Text excerpt:

Studio album of cover songs by Mystic Prophecy
- Released: 10 January 2018
- Studio: Prophecy and Music Factory Studios (Germany)
- Genre: Power metal
- Length: 36:56
- Label: Massacre
- Producer: R.D Liapakis; Fredrik Nordström;

Mystic Prophecy chronology
| War Brigade (2016) | Monuments Uncovered (2018) | Metal Division (2020) |

= Monuments Uncovered =

Monuments Uncovered is the tenth studio album by the German power metal band Mystic Prophecy. It was released by Massacre Records on the 12 January 2018 and contains 11 metal cover tracks of famous rock hits primarily from the 1970s and 1980s with the exception of "Are You Gonna Go My Way" and "Space Lord" releasing from the 1990s.

== Track listing ==

1. You Keep Me Hangin' On (Kim Wilde/The Supremes cover)
2. Hot Stuff (Donna Summer cover)
3. Shadow on the Wall (Mike Oldfield cover)

Requests:
• 1. Answer these questions using the Monuments Uncovered article.
(a) Which label released the album?
(b) Which Mystic Prophecy album comes right before this one in the chronology?
(c) Whose song is "Shadow on the Wall"?
• 2. From the Monuments Uncovered article, extract the passage from "Mystic Prophecy chronology" to "(Mike Oldfield cover)", copying it word for word.
• 3. Continue the Monuments Uncovered article from the point where it stops.
The data that comes next is separate material and is not part of the Monuments Uncovered article.

Source data:
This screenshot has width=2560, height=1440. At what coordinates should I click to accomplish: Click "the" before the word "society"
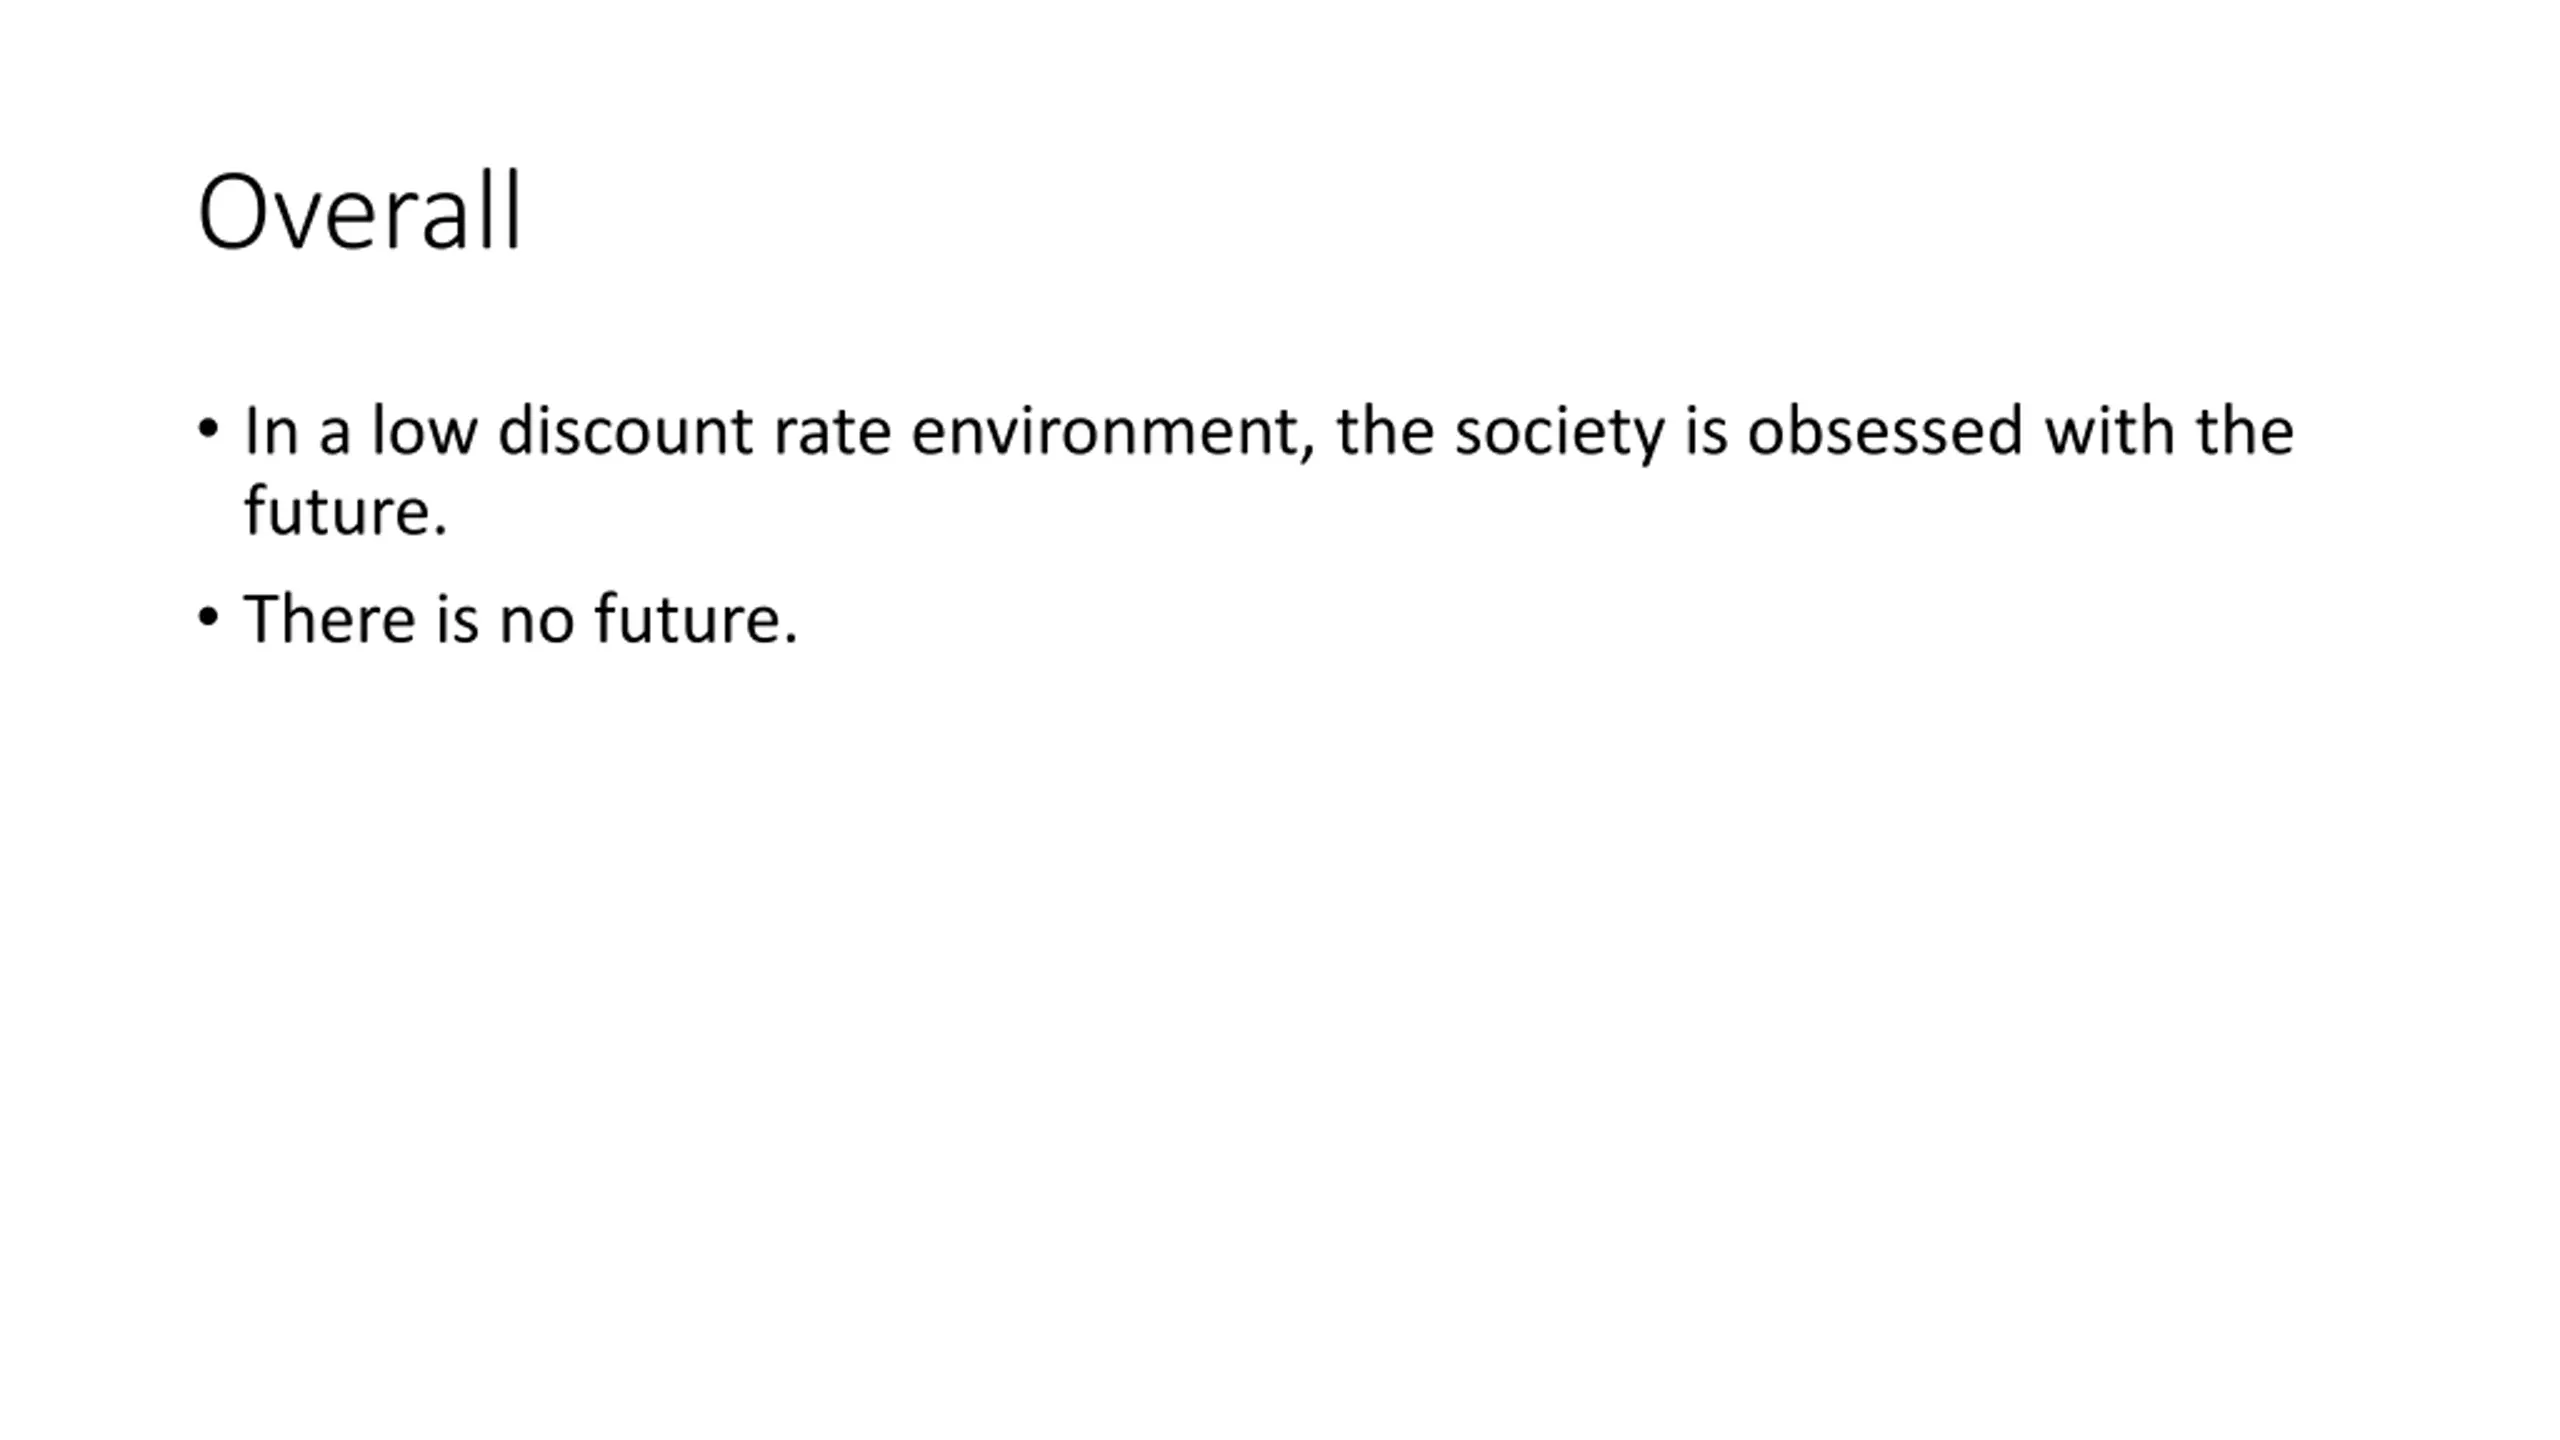pos(1385,431)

Expected responses:
• 1.
(a) Massacre Records
(b) War Brigade (2016)
(c) Mike Oldfield

• 2.
Mystic Prophecy chronology
| War Brigade (2016) | Monuments Uncovered (2018) | Metal Division (2020) |

= Monuments Uncovered =

Monuments Uncovered is the tenth studio album by the German power metal band Mystic Prophecy. It was released by Massacre Records on the 12 January 2018 and contains 11 metal cover tracks of famous rock hits primarily from the 1970s and 1980s with the exception of "Are You Gonna Go My Way" and "Space Lord" releasing from the 1990s.

== Track listing ==

1. You Keep Me Hangin' On (Kim Wilde/The Supremes cover)
2. Hot Stuff (Donna Summer cover)
3. Shadow on the Wall (Mike Oldfield cover)

• 3.
4. Are You Gonna Go My Way (Lenny Kravitz cover)
5. I'm Still Standing (Elton John cover)
6. Because the Night (Patti Smith cover)
7. Space Lord (Monster Magnet cover)
8. Get It On (T.Rex cover)
9. Tokyo (At Vance cover)
10. Proud Mary (Creedence Clearwater Revival cover)
11. The Stroke (Billy Squier cover) (digipak bonus track)

== Personnel ==
- Roberto Dimitri Liapakis – vocals
- Markus Pohl – guitars
- Joey Roxx – bass
- Hanno Kerstan – drums
- Evan K – guitars

- Producer - R.D. Liapakis
- Mixer - Fredrik Nordström
- Mastering - Christian Schmid and R.D.Liapakis
- Recorded at Prophecy & Music Factory Studios (Germany)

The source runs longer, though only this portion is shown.